Teaching is more rewarding to me sometimes than playing out. So I think 2016 will be more of a year of being okay with that and maybe performing a little less. And when I am performing, doing that with more depth and assertiveness.
Who inspires you these days?
Dave Douglas. Here’s a guy who admits that in his first five years in New York, he wasn’t doing well and wasn’t getting called. I’m still not getting many calls to be a side man, which has been hard. Dave kept doing his own thing, and now he is where he is today.
I’ve gotten to know Jon Irabagon. I think he’s one of the most fascinating musicians on the scene – all the stuff he does with different bands. He’s in Dave’s band, and Mostly Other People Do the Killing, and he does his own stuff.
After that tour with Billy, Dan and Joe in September, I felt a strong sense that I need to go back and do some homework with certain things, holes in my playing. I got so into Lee Konitz, and I knew he was a [Lennie] Tristano man, but I’d never really checked out Tristano. So I started to get into Tristano and I’ve been obsessed with his order and melodicism. I’ve been digging in on a deeper level and trying to get that into my playing.
I’m also really into Mark Turner. I transcribed a Mark Turner solo I really wanted to check out, on a blues. I’ve been studying it, how he’s thinking about navigating certain chord changes, certain parts of the form and phrasing. Turner got hooked on Warren Marsh, who was a Tristano disciple.
One of my other goals – I’ve said this for a year now – is to get a lesson or two with Lee Konitz. And Mark Turner.
What happens in a lesson with someone like Lee Konitz or Mark Turner?

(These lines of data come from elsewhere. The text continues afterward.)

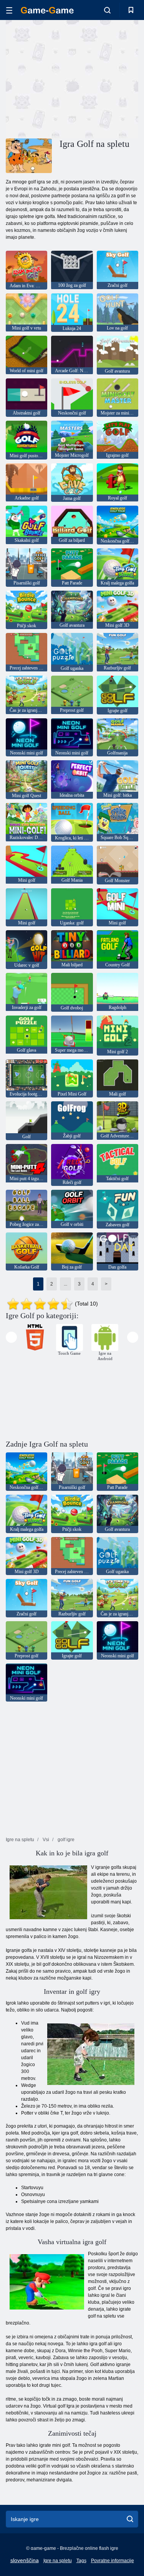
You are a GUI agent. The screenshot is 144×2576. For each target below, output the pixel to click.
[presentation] (11, 1337)
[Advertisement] (70, 78)
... (65, 1284)
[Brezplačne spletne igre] (47, 10)
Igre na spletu (57, 2560)
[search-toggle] (107, 10)
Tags (81, 2560)
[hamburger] (9, 10)
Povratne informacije (112, 2560)
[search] (130, 2519)
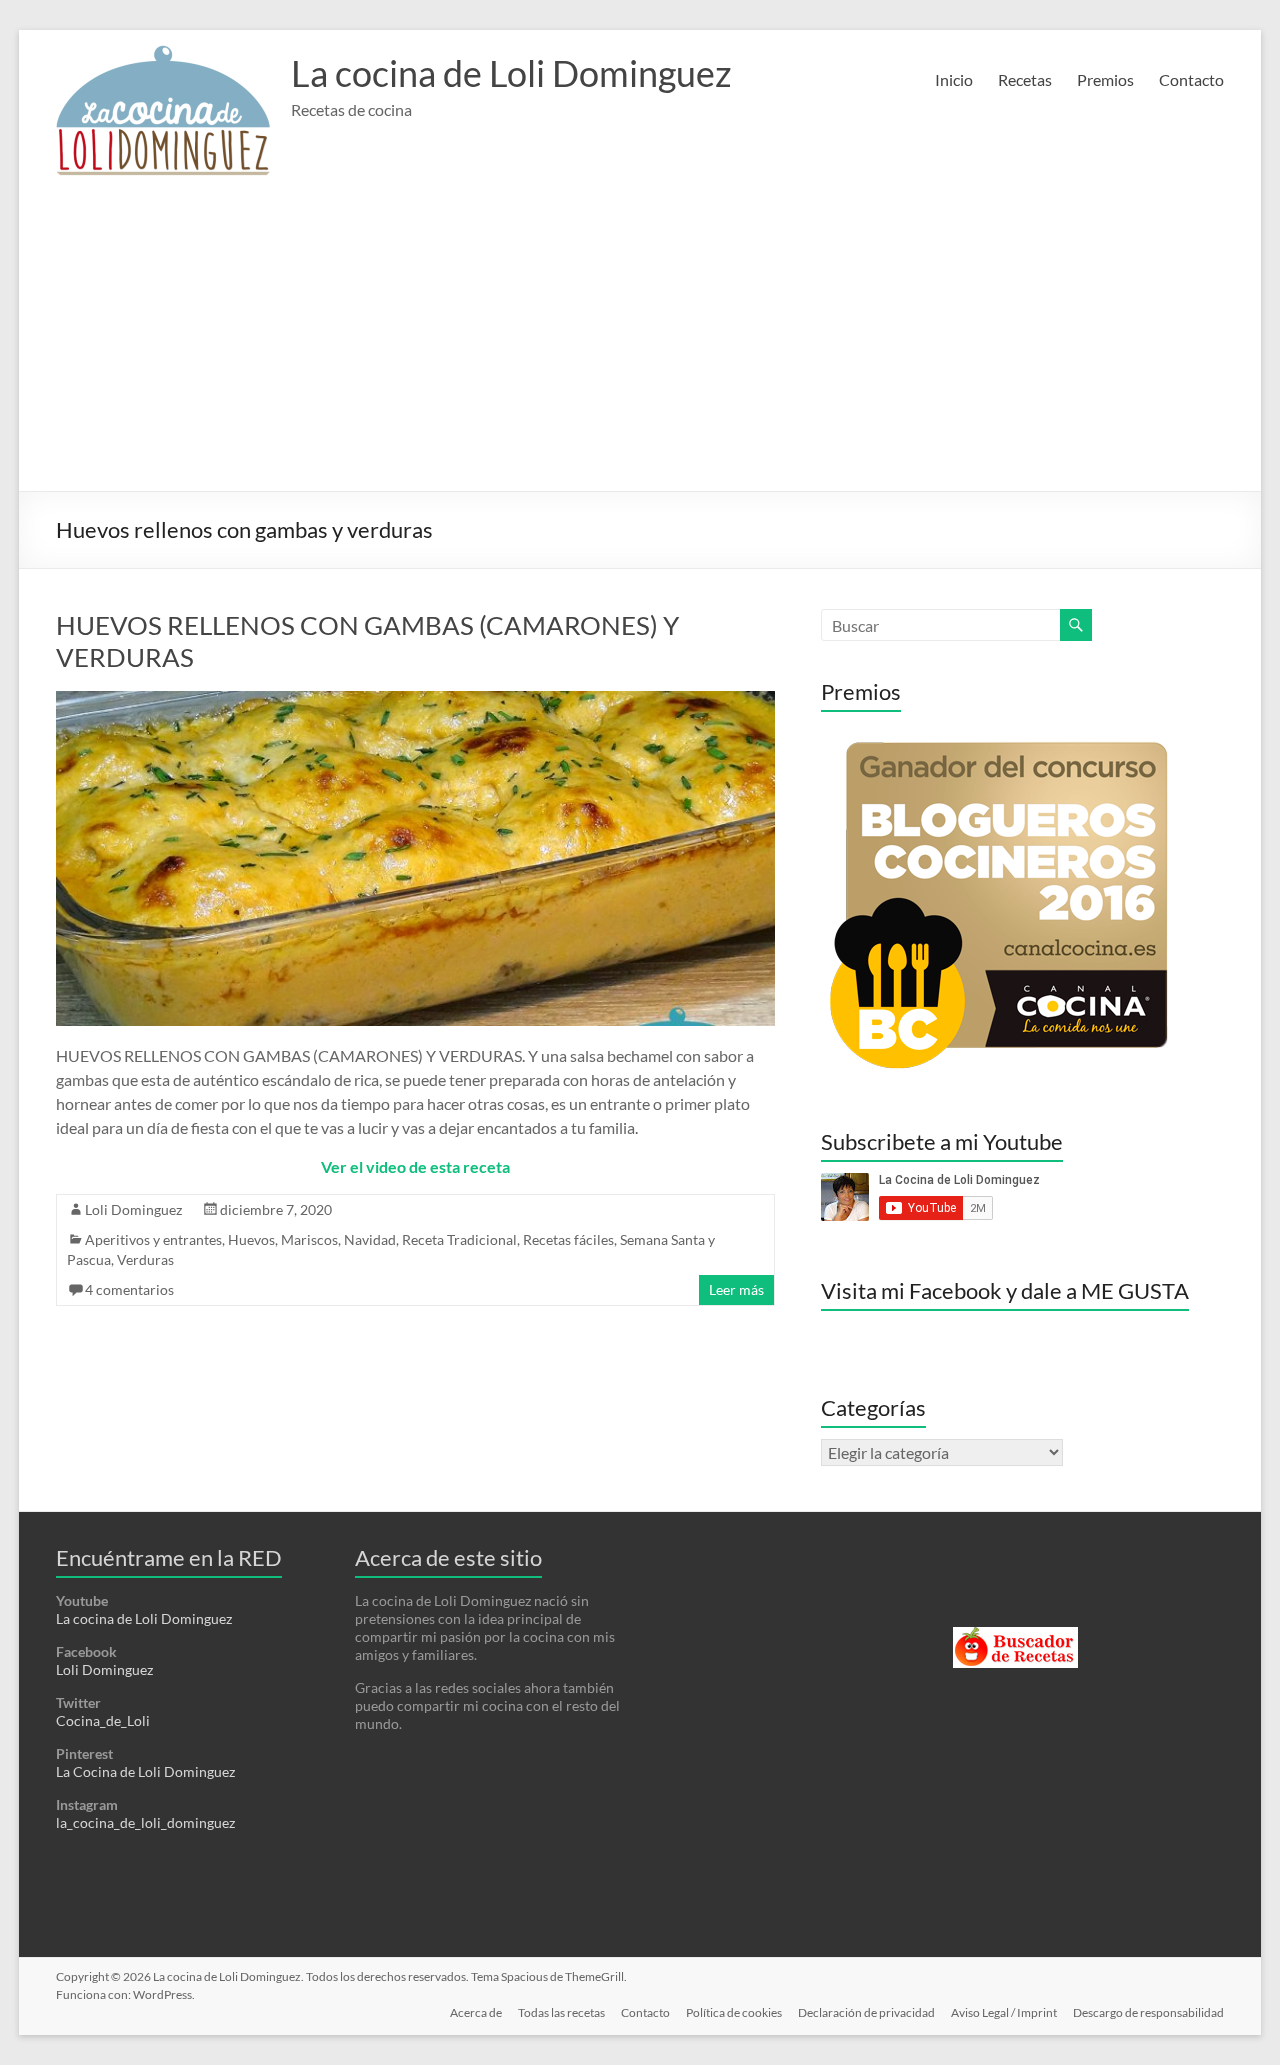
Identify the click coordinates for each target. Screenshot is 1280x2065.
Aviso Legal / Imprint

I don’t know! I’m curious. I’ve heard that lessons with Lee are a lot of singing and playing. And going back and listening to Lester Young. With Lee, a lesson could last a few hours. With Mark, I’ll bet it will last an hour. I literally live a block away from Mark, so it’s silly I haven’t contacted him up to now. I want to pick his brain about how he adapted Tristano.
I think Mark is incredible. He’s one of those people who balances – Billy even said this – the Coltrane virtuosity on the horn and a lyrical, melodic sense.

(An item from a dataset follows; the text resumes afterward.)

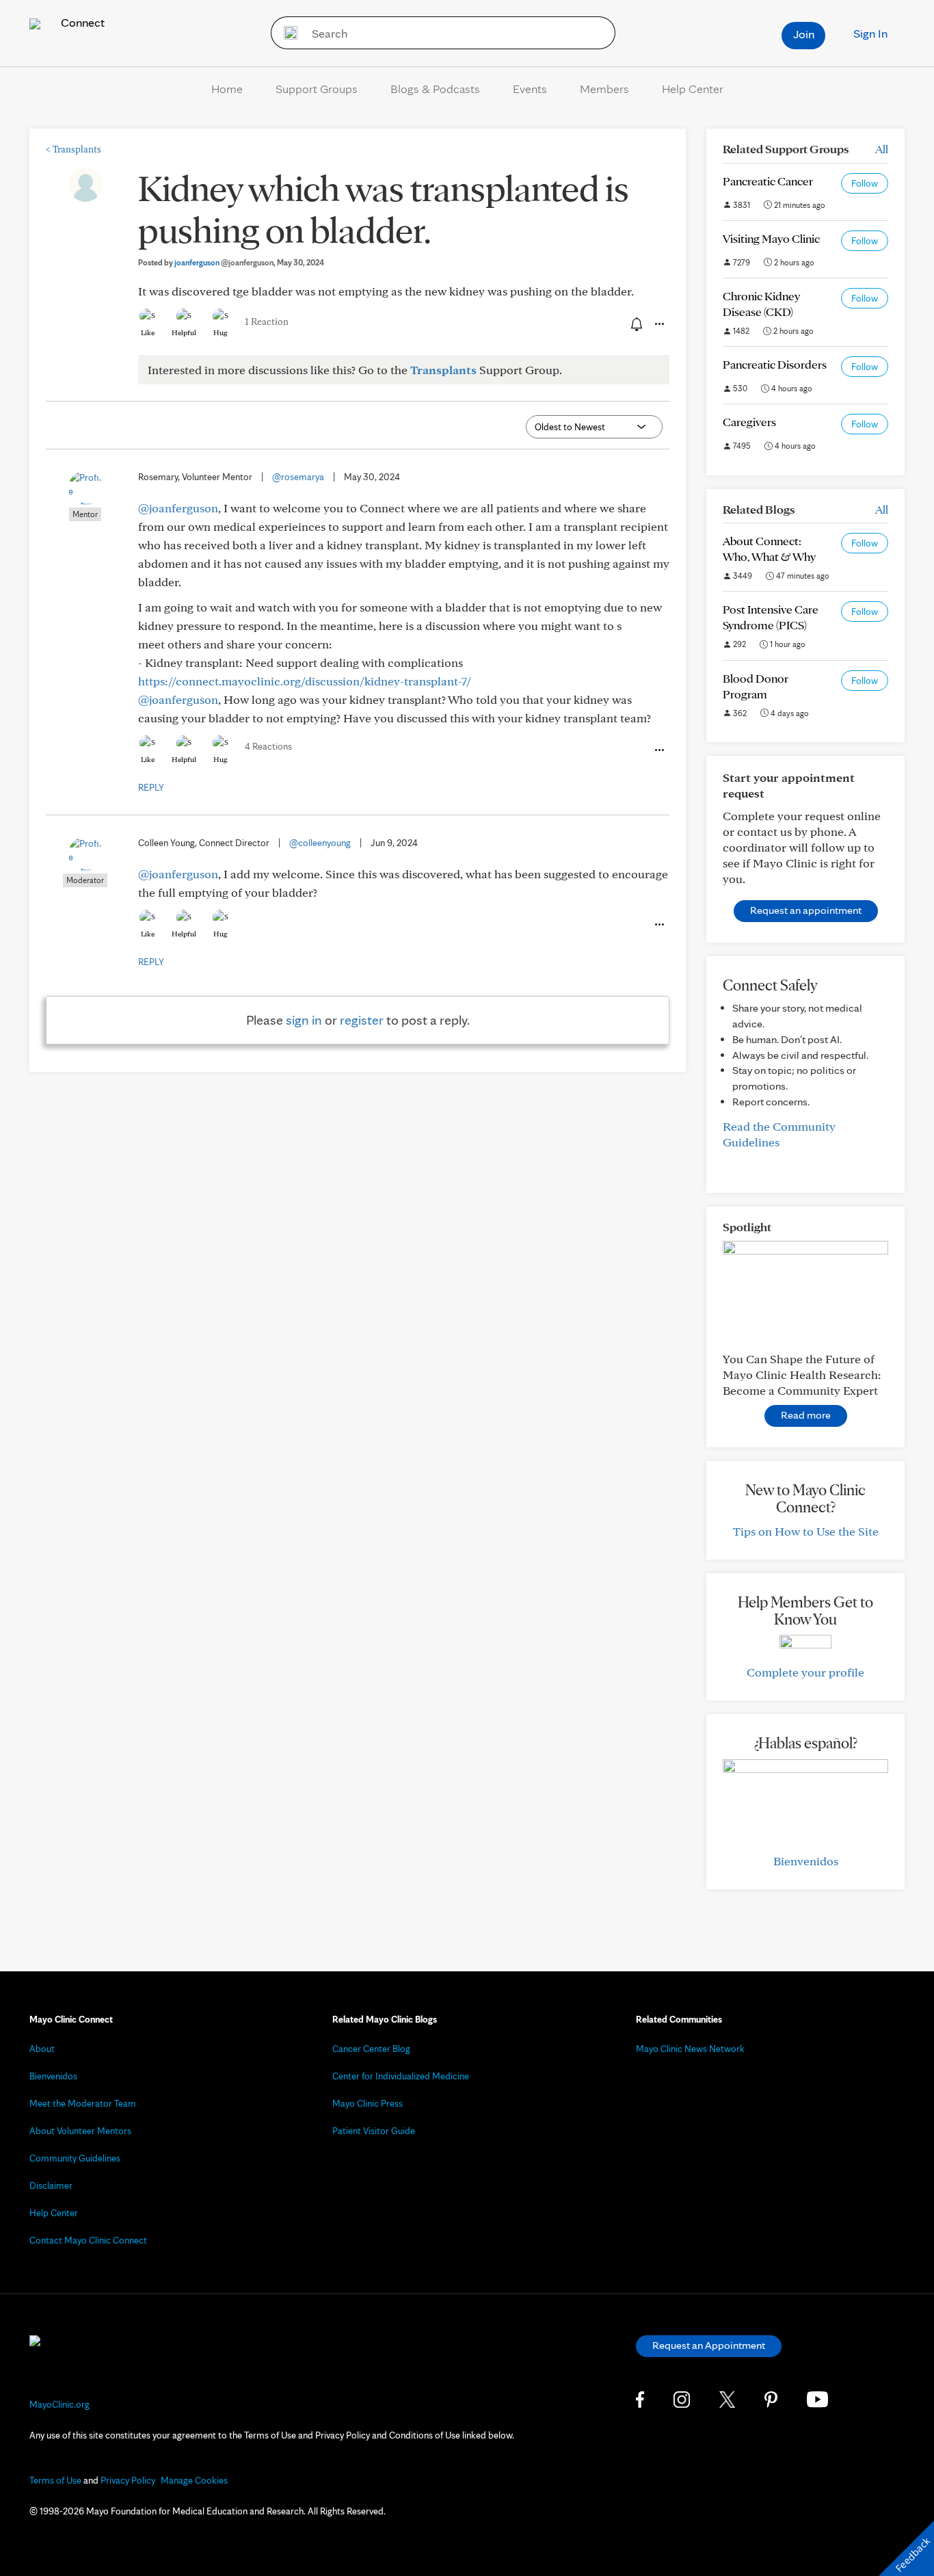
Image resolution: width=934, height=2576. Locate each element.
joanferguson (223, 262)
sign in (304, 1020)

Along with becoming a father, what was the high point of the year for you?
I don’t think it was one moment, but a gradual thing of becoming more comfortable in my own skin. Becoming a father helped that, because it made me realize on a logistical level that I don’t have time for certain things anymore. It prioritizes things. It also made me play music way better. It’s just more sacred to me now.

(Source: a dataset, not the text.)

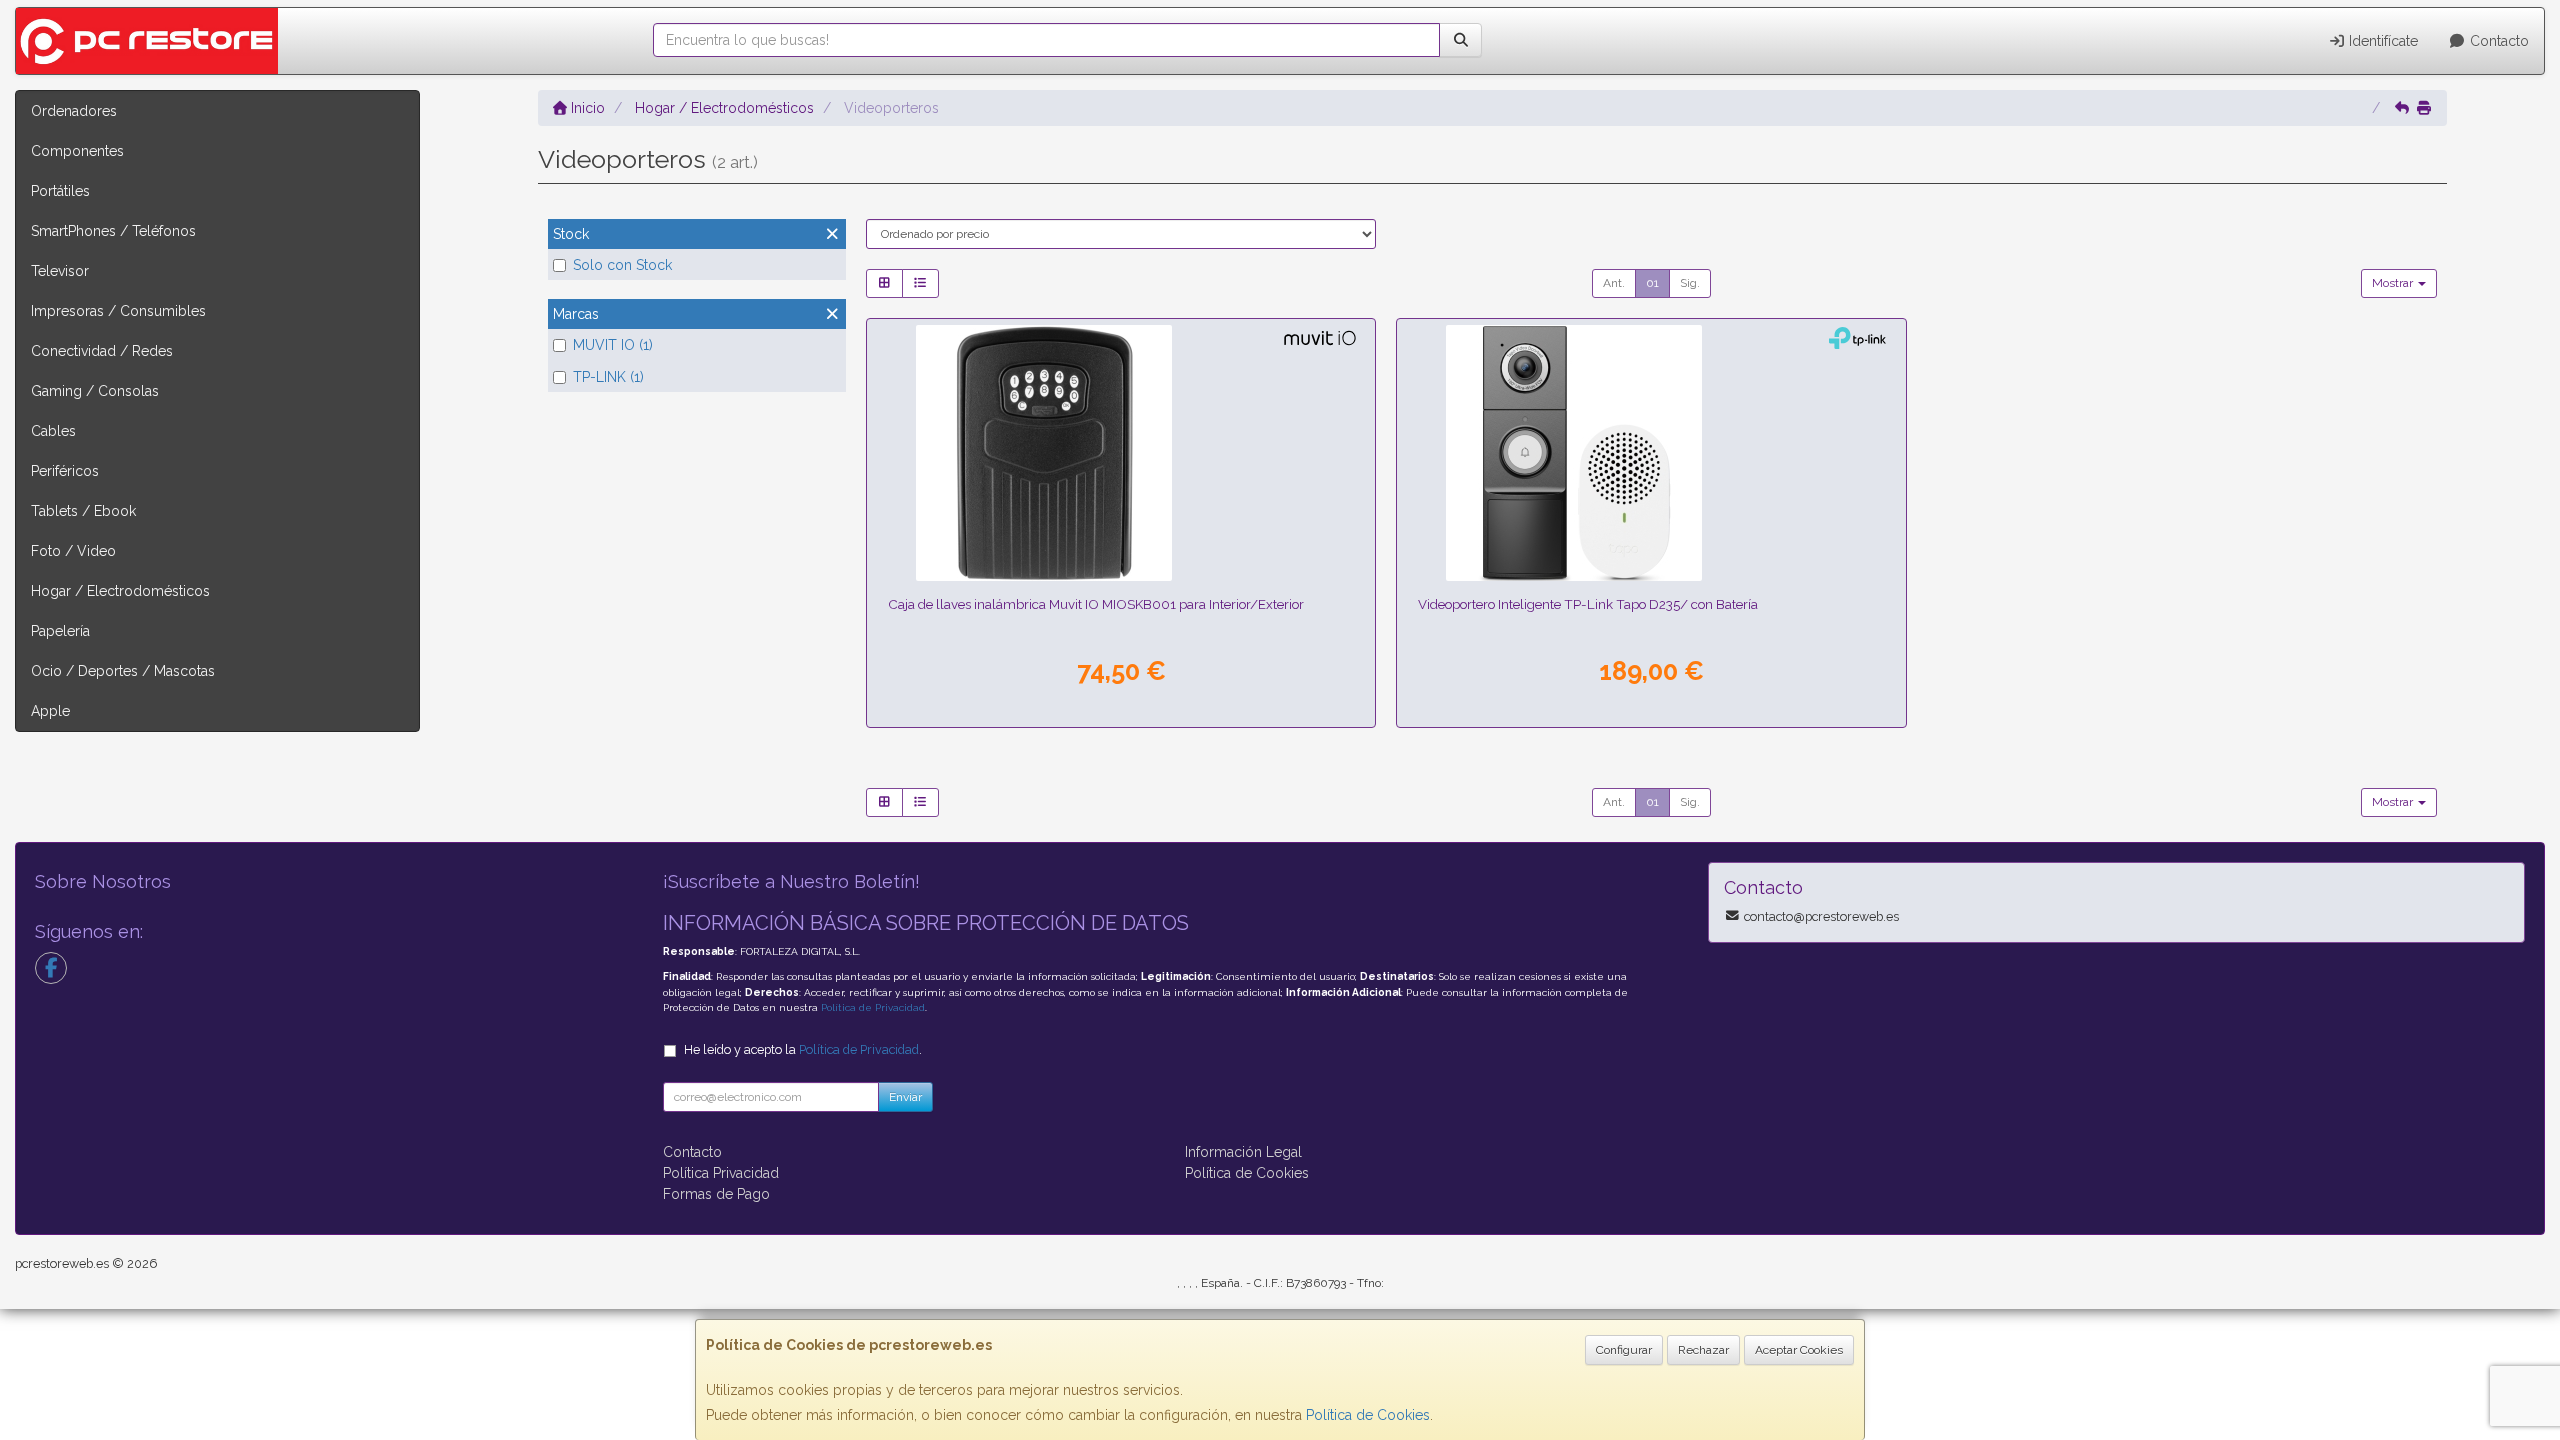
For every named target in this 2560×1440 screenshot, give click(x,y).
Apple (50, 711)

You’ve mentioned wanting to be more melodic.
We visited Nashville this summer – me and Dani and Nora – because they had an exhibit on Bob Dylan and Johnny Cash. It was a cool experience for me because I felt it was very much along the lines of what I’m into with Real Feels.
Are you drawn to country music?
I’m drawn to it in the sense that it’s about storytelling. White American music traces back to country music, simple folk songs that tell stories about a time, a place, a person or whatever. I’ve been drawn to that, trying to communicate that as an improviser, trying to tell a story without words that gets across the same kind of feeling that a Johnny Cash song does, or a Bob Dylan song.
When I think about what I can contribute to music, I feel like it’s going to be down that road, in an instrumental, lyricless way. I’m going to spend a lot more time this year composing. I haven’t composed much this year. One way I can make my voice unique, assert myself more and grow is through my compositional voice.
This interview has been edited and condensed.